2021

Microsoft Cortana: Conversational AI


Easier Said Than Done

 
 

People are juggling more meetings, emails, chats and information than ever. Microsoft’s 2021 Work Trend Index annual report illustrated how the digital intensity of workers’ days has increased substantially and shows no signs of slowing down. As the world moves to a hybrid working model with people working together across a wide range of scenarios it’s critical that we find new ways to help people connect and get tasks done on mobile devices with experiences that help you be as productive as you are on your PC, but are designed for the unique capabilities and limitations of a mobile device.

Microsoft is investing in natural language and voice capabilities that transcend the challenges of small screens and tiny keyboards to help people communicate and manage tasks when they’re working on-the-go.

 

 
 

My Role

On the Microsoft Search Assistant and Intelligence team, I am a design lead and manage a team of designers from incubation to completion of Cortana and embedded intelligence experiences in M365 products. On this conversational AI project, my role evolved over time.

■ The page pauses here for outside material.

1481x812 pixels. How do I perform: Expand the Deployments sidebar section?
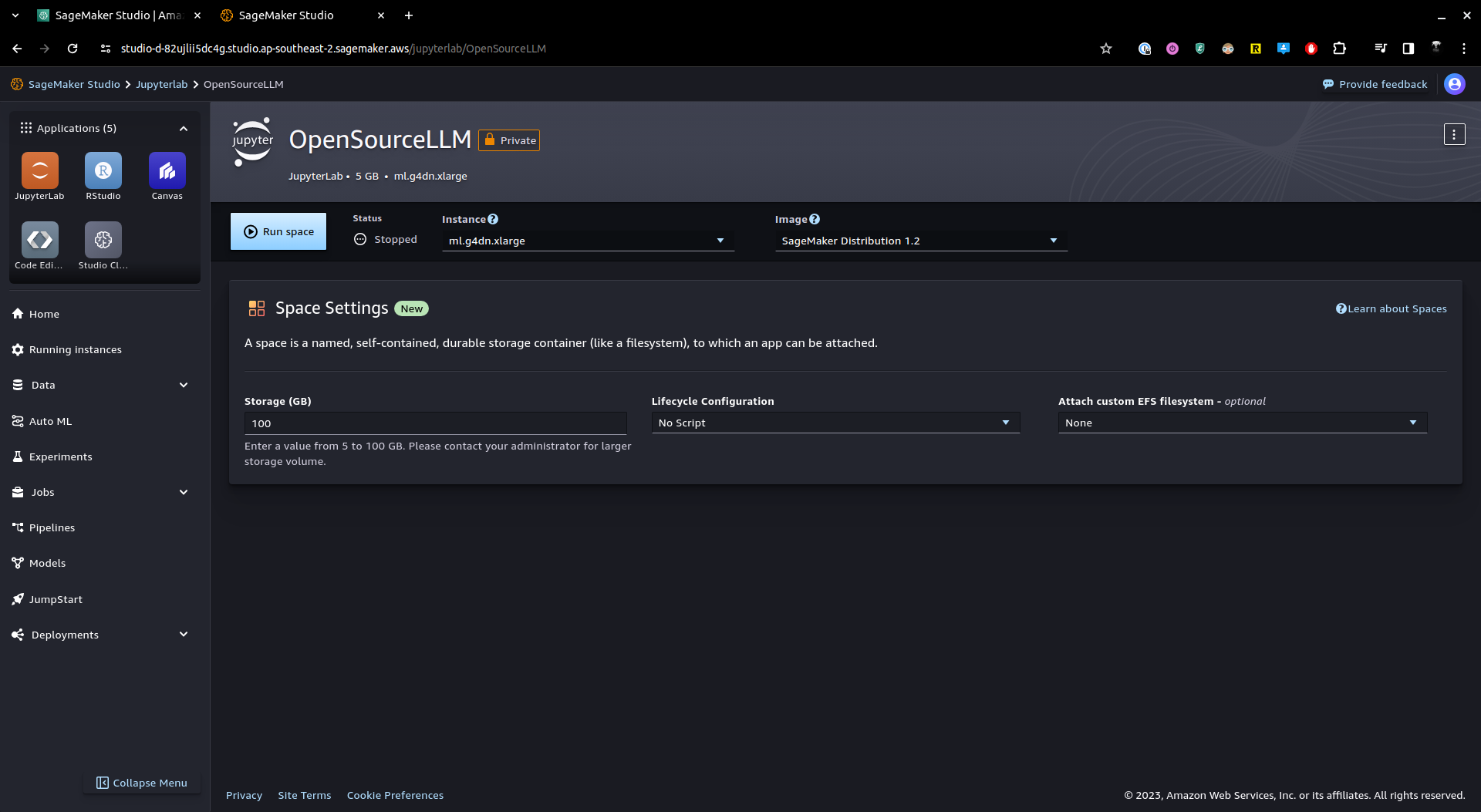(183, 635)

I started off as the sole designer during incubation and early development, then grew my team over the course of it.

  • Product/experience incubation, strategy and envisioning

  • Define and articulate the scope of MVP in collaboration with PM and engineering partners.

  • Designed information architecture framework, user flows, wireframes, prototypes, visuals, motion, and oversee development for most feature areas.

  • Review and provide direction for team’s designs

  • Developed partnerships with M365 product teams and built up the team relationship through collaboration and clear communication

  • Collaborated with client and platform engineering teams to ensure all designs were feasible and made adjustments as necessary through the development process


 
 
 

The Journey from Science to Product

In 2018 Microsoft acquired Semantic Machines Inc., a company that has developed a new approach to building conversational AI. Their approach orchestrates user input, conversational and on-screen context, and real-world APIs into a single machine-learned conversational system that is richly contextual and highly grounded. Combining the Semantic Machines technology with Microsoft’s world-class products, the team aims to democratize access to technology by delivering a more productive and natural user experience that will take conversational computing to the next level. I was asked to help productize their technology in the M365 suite starting with Outlook mobile.

a new interaction model

Being built-into a product meant we needed to consider how conversational experiences should integrate with the app so we established new design principles based off of learnings we had from our Teams mobile integration and developed a conversational UI (CUI) interaction model that augments the app UI, layering on top of it and altering information on behalf of the customer.

Threaded Chat CUI - Microsoft Build 2020 Demo

Augmented CUI - Early 2021 release in Outlook Mobile

 

Build off what’s familiar
Leverage the app UI whenever possible, don’t duplicate UI. Only create new UI patterns where none existed.

Optimize for flexibility
The experience should work, even when the system fails by designing for resiliency and reducing friction between modalities (voice/tap/type).

Leverage context
Utilize the app UI and content as context to provide intelligence that can shortcut steps for users when we can.

Coherence is key
Use the same interaction patterns and components across endpoints so customers only need to learn once.

 

Defining Capabilities & Aligning Patterns

For the initial release on iOS and Android, we strived to make core Outlook mobile customer scenarios simpler for everyone voice including: creating & finding email, finding and creating meetings, finding information about people, and changing select settings. These capabilities are powered with Microsoft Graph, which aggregates and organizes billions of signals across your organization as people work in Microsoft 365 all day. The true magic happens when we layer AI on top of the Graph to get really valuable insights, so that when you use your voice to do things like request “find the 2022 budget report” the correct document appears or “email Kim’s boss” the name appears in a snap.

 

These new AI-enhanced voice capabilities quickly contextualize your voice requests and provide a rapid response, making it more easy and natural to work on the go.

 

This is Just The Beginning

We’re continuing to refine and iterate on this initial release, learning from customer feedback, building out additional platform capabilities and support for a more complete customer experience as well as working on our coherency across products and bringing this to Teams mobile as well.